=== 課題の要件 ===
人事面談の質問について述べた本文を、その最後の文の後から書き進めてください。

+++ 本文

面談形式で行うことにより、普段の業務への取り組みや成績などでは見えてこない、従業員の意見や考えを把握することできます。業務での悩みや改善点、将来へのビジョンや、仕事へのスタンスなどを知ることで、従業員の能力をさらに活かす方法やそのために整えるべき環境を考えることが可能です。
定期的に人事面談を実施することにより、お互いの意思疎通をスムーズにでき、個々の従業員の性格や志向をより深く理解することができますので、人材育成や、適材適所の人員配置などに役立ちます。
人事面談の目的とは
人事面談の目的は、従業員の資質や性格を把握し、理解を深め人材育成に活用することです。普段の業務では言えないことや感じていることを、きちんと聞くことで、従業員のモチベーション向上にもつながります。
人事面談により、面談担当者は従業員の将来をどう導いていこうと考えているかを詳しく伝えることができますし、従業員の側も普段は言えない仕事の進め方への異論や不満を、上司や人事に伝えることができます。従業員と上司・人事との間で、誤解や不理解を減らせますので、モチベーション向上や業務効率の向上につながります。
また、ワークライフバランスの改善やキャリアアップの支援に結びつけることも、期待できます。
人事面談の質問を考える際に意識すること
人事面談では、従業員が考えていることを詳しく聞くことが大事です。その際、質問項目は大きな鍵を握ります。面談の効果を最大化するためには、戦略的に考え、意識して質問内容を考えるようにしたいものです。
目的に合った質問をする
人事面談では、面談する従業員一人ひとりの状況に合わせて面談の目的を設定し、そのために最適な質問を考えることが重要です。
たとえば、対象の従業員が、業務に対するモチベーションが低下していると見られる場合には、その原因は何か、どうすれば改善可能なのかを考えることが目的になります。モチベーション向上を目的とする場合は、「将来のキャリアプランをどう考えているか」や「リーダーシップについてどう考えているか」という種類の、従業員がしっかり考えながら回答するタイプの質問が適当です。
具体的な回答ができる質問をする
人事面談では、今後の人材育成やキャリア形成の方向性を決めるために、従業員の考えていることを引き出す必要があります。そのために、YESやNOで回答できるクローズドクエスチョンではなく、従業員が自由に考えて回答できるオープンクエスチョンを選択しましょう。
たとえば、従業員自身がうまくいかなかったと思う内容を聞き、そのあとに、「どうすれば良かったと思うか?」「同じ状況になったらどうしたいか?」を聞く、という流れで質問を組み立てることも有効です。このように、段階的に質問することでより具体的な回答を得ることができます。

++++++
+++ 一覧

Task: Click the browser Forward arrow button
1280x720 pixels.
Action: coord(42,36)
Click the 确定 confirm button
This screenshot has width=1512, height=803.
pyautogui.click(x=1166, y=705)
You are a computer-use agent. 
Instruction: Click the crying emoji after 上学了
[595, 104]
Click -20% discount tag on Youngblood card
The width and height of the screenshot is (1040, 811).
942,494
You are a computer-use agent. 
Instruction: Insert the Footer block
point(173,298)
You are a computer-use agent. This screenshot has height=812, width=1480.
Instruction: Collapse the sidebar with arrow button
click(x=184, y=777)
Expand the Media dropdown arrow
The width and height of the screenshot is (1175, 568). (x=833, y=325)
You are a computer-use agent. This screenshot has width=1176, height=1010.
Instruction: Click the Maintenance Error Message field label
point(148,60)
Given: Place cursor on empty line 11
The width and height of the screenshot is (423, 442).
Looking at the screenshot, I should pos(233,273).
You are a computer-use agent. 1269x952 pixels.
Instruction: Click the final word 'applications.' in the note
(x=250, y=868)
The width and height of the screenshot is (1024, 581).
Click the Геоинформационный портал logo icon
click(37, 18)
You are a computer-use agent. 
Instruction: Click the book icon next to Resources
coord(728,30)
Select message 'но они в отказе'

++++++

=== 回答 ===
相手の話を聞くだけでなく、フィードバックもする
面談担当者は、従業員の回答に潜んだヒントを発見し、掘り下げ、従業員自身が改善点や注意点に気づくように仕向けましょう。
そのためには、回答に対する適切なフィードバックが大事です。従業員の回答から、良かった点、足りなかった点を指摘し、次回からどうすれば良いかを自覚することができるように誘導するのです。
フィードバックのために、面談担当者には、相手に「気づき」を与えるテクニックがなければなりません。積極的にポジションを取りにいく仕事の仕方に気づかせたり、会議の一つひとつでバリューを出すことの重要性を伝えたり、適切な誘導が大事なのです。そのために、面談担当者は、人材育成、リーダー育成について、深く学んでいる必要があります。
「話すことはない」と言われないように話しやすい雰囲気を作る
人事面談では、上司や人事など面談担当者の表情や態度が固いと、相手に過度な緊張を与えてしまうこともあります。また、関係が良好な上司が担当する場合は、普段のミーティングの力関係を引きずってしまうなど、人事面談にそぐわない雰囲気になることも懸念されます。
従業員にリラックスして面談に望んでもらえるように、最初は雑談を入れるなど雰囲気づくりをすることも大切です。また、従業員が話した内容を一切さえぎらず、否定せず、最後まで傾聴するスタイルをとりましょう。
質問は事前に準備する
面談の質問は、その場のアドリブで行うのではなく、しっかりと質問を準備して臨みましょう。一人ひとりの従業員によって面談の目的は変わるので、個別に質問内容を考えることも大切です。
また、面談の流れや回答の内容によって質問が変化することも計算し、いくつかのシナリオを用意しておくことも大事になります。面談の数日前までに、面談の主要な目的、質問の内容を、従業員に伝えておくと事前に考える時間を与えることができますので、より効果的です。
人事面談で従業員の本音を聞き出す質問例
それでは、人事面談で、従業員から深い本音を引き出すことができる質問とは、具体的にどのようなものでしょうか。本音を引き出し、育成や評価に役立てるためには、面談担当者もしっかりと成果をあげる根拠をもって質問を組み立てる必要があります。
今の業務に対して、不満な点・改善してほしい点はありますか?
従業員が、業務や役割に戸惑っていて十分な成果を出せていない場合は、ストレートに不満な点や改善して欲しい点を聞くことも効果的です。ある従業員が思ったより成果が出せていない時は、多くの場合、モチベーションの低下が原因でしょう。
問題は、どうしてモチベーションが低下するのかです。従業員が、何にどう不満なのか、何を改善して欲しいかを傾聴し、対処について深く議論しましょう。それにより、チーム全体が能力を発揮しやすい環境に変えることが可能です。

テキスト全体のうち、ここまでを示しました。